Please rewrite all the data below, request lines included, scaling every coordinate in the answers by 2.2 and rounding to the nearest whole number, with halves rounded up; leave every number in the requests unchanged and omit the pictures.

/---

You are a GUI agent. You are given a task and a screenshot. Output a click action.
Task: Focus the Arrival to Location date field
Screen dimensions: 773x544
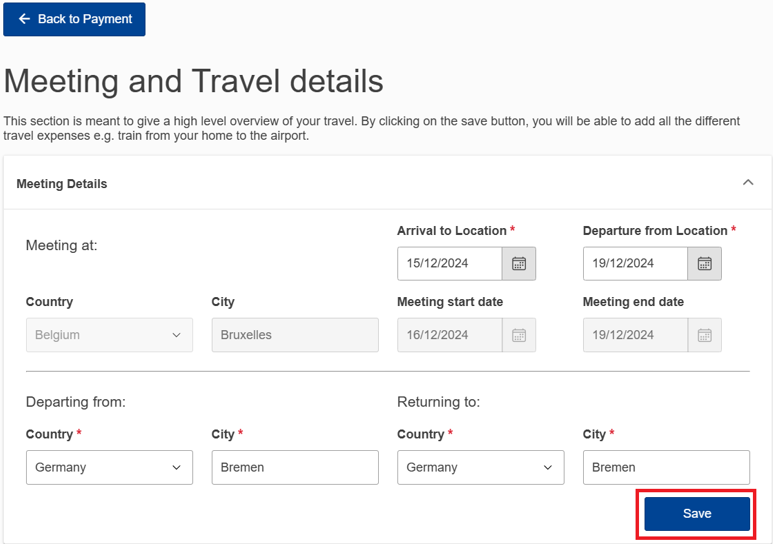[x=450, y=264]
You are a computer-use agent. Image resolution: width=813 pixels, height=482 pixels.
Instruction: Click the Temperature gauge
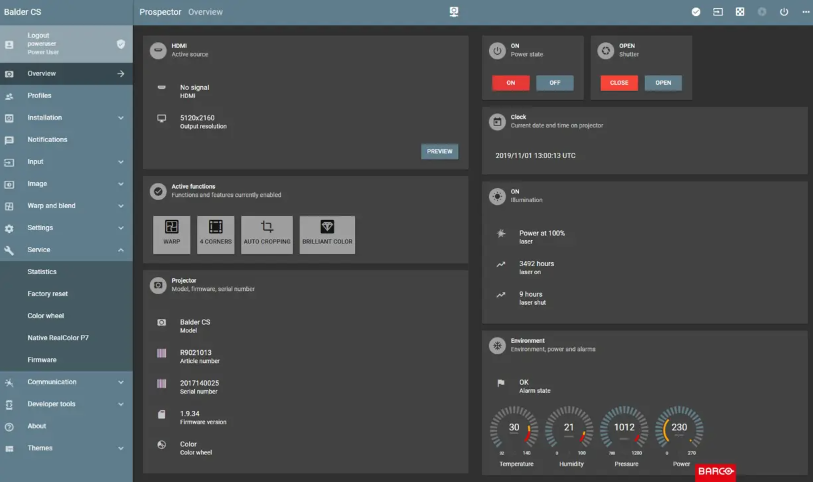pyautogui.click(x=514, y=432)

\---

=== TASK RESULT ===
You are a GUI agent. You are given a task and a screenshot. Output a click action.
Task: Focus the Arrival to Location date field
Screen dimensions: 773x544
[x=990, y=581]
You are a computer-use agent. Image resolution: width=813 pixels, height=482 pixels.
Instruction: Click the Temperature gauge
pyautogui.click(x=1131, y=950)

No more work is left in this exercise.